If the new feature from indie director David M. Rosenthal, Janie Jones, is any measure of this phenomenon, the answer is yes. Ethan (Alessandro Nivola), the frontman of an indie rock band meets abruptly with a woman from his past, Mary Ann (Elisabeth Shue), who has shown up at his gig with more than smiling praise for his growing stardom. Janie Jones (Abigail Breslin) is his child, he finds out, conceived with Mary Ann, Janie’s meth addled mother, 13 years ago. Mary Ann’s addiction has pushed her into rehab and self-imposed exile from her daughter, and so, Ethan – on the road, up into the night with alcohol and a crew of partying band members – is forced to look after Janie, an ostensible stranger, albeit a precious one.

Precious is the name of the game in Janie Jones, a capably made picture with some nice looking shots, but ones that are disjointed from their own narrative. In one of the film’s most important scenes, Janie and Ethan sit on the lawn strumming their guitars (Janie is a burgeoning musician in her own right.), bonding intimately with their words and their music. The scene is revealed in a long shot with a building behind them, “MOTEL” it screams, a piece of American road-trip kitsch. And this is the takeaway of the scene, not a revelation of how Ethan and Janie appear to each other in the moment; it is not a textured description of their personalities and physical selves discovered in a shared gaze, but instead something simply, reductively, cute.

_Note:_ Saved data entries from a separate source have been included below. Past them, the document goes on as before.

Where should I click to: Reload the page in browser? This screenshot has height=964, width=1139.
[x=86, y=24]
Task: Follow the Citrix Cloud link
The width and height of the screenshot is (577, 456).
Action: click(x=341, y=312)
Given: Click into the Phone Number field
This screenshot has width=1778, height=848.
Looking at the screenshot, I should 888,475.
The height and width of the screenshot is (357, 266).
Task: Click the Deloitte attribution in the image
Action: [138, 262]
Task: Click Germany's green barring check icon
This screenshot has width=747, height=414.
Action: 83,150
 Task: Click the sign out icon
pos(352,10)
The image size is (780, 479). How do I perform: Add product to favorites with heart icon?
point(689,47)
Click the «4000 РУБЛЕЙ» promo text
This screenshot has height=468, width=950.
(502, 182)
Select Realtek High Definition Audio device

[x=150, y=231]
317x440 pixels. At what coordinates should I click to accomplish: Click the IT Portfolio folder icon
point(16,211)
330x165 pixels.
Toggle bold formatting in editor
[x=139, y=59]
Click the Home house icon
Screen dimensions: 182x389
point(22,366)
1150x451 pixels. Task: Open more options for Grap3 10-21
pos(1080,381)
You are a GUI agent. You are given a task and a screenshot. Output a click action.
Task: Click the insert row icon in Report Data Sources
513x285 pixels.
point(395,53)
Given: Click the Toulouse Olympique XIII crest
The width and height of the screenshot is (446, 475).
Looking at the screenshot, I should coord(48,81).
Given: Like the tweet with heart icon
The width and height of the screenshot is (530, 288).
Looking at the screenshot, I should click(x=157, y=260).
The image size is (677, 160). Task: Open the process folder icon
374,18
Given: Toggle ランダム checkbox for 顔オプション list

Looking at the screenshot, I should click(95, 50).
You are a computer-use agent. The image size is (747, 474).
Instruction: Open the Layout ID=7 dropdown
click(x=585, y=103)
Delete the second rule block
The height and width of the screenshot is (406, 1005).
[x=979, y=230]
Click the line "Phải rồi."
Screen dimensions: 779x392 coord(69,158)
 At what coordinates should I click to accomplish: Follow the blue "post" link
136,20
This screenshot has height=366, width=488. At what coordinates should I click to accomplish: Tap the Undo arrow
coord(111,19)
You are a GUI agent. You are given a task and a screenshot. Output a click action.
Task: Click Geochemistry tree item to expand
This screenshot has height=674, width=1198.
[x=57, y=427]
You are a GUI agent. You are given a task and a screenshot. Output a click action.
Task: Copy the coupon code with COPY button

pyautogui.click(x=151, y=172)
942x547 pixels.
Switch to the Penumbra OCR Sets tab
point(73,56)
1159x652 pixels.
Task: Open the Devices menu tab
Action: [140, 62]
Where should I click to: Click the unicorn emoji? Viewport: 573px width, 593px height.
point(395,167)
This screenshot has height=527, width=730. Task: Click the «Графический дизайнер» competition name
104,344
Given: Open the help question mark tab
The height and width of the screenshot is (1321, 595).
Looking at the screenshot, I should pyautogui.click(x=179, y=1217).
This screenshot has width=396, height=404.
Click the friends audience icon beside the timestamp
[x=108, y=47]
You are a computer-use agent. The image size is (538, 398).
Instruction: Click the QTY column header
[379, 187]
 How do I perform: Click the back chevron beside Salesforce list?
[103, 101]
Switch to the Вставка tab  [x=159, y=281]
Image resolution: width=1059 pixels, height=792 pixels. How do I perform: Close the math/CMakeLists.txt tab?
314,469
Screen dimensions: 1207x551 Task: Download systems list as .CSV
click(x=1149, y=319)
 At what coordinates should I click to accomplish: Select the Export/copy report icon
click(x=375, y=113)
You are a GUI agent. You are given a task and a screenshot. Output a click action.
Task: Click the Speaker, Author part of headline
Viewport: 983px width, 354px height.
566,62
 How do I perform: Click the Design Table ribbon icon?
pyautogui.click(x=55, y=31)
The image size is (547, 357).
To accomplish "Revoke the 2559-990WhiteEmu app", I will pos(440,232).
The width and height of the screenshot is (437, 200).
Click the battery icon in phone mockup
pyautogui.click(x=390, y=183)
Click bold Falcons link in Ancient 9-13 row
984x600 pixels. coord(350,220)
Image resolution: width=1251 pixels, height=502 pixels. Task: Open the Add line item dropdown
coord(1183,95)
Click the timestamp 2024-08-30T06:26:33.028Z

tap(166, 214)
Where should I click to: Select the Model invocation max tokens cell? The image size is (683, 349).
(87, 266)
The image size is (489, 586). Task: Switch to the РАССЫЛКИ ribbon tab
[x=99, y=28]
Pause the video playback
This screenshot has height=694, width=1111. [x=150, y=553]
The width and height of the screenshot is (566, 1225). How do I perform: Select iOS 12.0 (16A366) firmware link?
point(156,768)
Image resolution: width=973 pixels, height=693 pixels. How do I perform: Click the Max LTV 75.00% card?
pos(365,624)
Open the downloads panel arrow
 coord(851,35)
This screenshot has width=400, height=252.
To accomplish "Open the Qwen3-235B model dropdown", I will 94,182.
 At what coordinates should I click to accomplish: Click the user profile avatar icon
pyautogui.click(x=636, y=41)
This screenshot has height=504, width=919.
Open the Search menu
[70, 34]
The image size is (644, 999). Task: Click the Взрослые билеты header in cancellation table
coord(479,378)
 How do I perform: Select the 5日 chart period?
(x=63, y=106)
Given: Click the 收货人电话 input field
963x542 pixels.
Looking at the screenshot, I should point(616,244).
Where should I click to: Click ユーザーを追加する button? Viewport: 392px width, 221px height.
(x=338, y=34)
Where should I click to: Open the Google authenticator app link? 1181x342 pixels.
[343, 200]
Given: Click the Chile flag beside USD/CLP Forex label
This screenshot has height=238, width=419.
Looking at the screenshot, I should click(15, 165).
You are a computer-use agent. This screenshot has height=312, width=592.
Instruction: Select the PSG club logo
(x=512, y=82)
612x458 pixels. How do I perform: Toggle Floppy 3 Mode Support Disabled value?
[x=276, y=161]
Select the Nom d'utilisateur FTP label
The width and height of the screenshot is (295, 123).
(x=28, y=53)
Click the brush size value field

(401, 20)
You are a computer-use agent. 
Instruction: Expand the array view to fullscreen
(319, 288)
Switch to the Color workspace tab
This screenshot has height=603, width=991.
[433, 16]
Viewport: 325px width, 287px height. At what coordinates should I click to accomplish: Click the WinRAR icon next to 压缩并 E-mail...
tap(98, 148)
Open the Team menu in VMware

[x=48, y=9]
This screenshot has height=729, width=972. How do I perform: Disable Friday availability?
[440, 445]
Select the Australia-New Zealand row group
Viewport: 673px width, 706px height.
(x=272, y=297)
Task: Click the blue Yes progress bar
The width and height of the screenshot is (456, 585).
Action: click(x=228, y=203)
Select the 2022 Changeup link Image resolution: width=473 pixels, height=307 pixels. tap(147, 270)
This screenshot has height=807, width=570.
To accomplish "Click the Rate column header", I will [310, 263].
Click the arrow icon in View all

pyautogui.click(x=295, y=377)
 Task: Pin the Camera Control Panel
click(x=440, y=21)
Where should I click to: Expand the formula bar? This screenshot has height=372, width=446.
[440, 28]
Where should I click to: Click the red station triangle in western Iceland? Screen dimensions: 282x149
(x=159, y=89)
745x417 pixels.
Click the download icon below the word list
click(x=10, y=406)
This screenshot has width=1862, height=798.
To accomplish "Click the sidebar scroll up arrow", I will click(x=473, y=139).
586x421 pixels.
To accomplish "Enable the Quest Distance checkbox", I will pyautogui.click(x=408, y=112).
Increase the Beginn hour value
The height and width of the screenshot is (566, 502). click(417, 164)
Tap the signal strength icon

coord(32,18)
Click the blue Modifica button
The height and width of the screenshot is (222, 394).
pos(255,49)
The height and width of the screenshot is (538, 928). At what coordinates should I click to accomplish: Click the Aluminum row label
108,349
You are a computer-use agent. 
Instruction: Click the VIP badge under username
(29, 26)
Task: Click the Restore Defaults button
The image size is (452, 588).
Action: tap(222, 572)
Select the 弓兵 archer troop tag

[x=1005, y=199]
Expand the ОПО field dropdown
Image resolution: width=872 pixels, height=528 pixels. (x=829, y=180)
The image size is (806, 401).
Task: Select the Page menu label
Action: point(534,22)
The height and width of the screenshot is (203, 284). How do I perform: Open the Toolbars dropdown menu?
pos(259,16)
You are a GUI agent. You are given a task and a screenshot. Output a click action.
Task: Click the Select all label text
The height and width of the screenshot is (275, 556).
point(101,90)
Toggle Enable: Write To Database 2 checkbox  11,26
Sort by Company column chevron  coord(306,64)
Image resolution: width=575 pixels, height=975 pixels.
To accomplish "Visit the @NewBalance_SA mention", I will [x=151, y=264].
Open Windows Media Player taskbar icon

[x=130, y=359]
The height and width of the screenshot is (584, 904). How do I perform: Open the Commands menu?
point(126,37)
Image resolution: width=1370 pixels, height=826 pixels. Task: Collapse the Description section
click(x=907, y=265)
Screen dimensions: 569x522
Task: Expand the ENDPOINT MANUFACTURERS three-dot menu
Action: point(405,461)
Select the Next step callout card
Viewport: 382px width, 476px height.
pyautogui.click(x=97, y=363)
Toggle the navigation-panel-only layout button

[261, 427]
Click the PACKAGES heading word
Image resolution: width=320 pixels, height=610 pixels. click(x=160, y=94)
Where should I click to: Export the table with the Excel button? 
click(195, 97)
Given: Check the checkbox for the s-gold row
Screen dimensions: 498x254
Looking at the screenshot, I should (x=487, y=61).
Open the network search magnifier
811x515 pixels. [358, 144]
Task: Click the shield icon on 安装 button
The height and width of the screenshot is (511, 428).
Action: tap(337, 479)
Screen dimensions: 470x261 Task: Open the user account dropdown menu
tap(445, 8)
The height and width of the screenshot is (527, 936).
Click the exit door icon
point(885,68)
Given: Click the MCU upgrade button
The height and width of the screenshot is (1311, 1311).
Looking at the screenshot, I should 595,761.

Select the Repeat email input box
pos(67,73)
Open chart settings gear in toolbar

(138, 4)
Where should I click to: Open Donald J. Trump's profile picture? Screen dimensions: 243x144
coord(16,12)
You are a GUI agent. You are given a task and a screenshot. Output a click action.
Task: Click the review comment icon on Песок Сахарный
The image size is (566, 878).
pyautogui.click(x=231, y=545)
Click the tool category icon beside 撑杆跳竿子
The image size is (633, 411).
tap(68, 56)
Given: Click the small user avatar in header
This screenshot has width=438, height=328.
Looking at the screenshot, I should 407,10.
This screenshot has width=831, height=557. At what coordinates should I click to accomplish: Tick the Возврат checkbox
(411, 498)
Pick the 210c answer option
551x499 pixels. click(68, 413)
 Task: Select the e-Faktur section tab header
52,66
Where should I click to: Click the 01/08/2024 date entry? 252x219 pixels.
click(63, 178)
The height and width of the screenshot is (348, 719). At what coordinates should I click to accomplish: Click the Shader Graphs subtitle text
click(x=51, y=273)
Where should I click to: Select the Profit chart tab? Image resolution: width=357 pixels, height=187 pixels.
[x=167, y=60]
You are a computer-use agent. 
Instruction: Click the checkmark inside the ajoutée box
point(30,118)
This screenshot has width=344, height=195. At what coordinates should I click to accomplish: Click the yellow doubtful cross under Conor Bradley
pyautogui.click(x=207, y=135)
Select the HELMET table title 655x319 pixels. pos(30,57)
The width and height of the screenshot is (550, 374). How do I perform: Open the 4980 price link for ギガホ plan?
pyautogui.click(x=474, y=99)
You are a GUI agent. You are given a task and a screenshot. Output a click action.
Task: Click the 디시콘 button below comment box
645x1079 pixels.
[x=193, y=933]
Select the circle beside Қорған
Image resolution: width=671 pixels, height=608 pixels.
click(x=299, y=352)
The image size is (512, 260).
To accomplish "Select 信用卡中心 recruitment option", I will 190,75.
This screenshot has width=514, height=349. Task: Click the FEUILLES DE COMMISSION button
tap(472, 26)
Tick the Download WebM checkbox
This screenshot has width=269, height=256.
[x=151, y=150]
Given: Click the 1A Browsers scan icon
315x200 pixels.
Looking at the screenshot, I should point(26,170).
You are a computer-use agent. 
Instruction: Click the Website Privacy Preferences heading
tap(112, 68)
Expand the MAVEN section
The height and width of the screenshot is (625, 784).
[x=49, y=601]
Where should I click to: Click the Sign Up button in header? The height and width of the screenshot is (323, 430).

Breslin is the film’s saving grace, should there be one. Hers is an impeccable, natural performance that shows off her genuinely sweet disposition and apt ability in front of the camera. I look forward to more from her, next time in a feature where the technique doesn’t compete with her and wouldn’t think to overcompensate with its own ambitions to boast what’s precious.

Janie Jones releases in select theaters Nov. 4.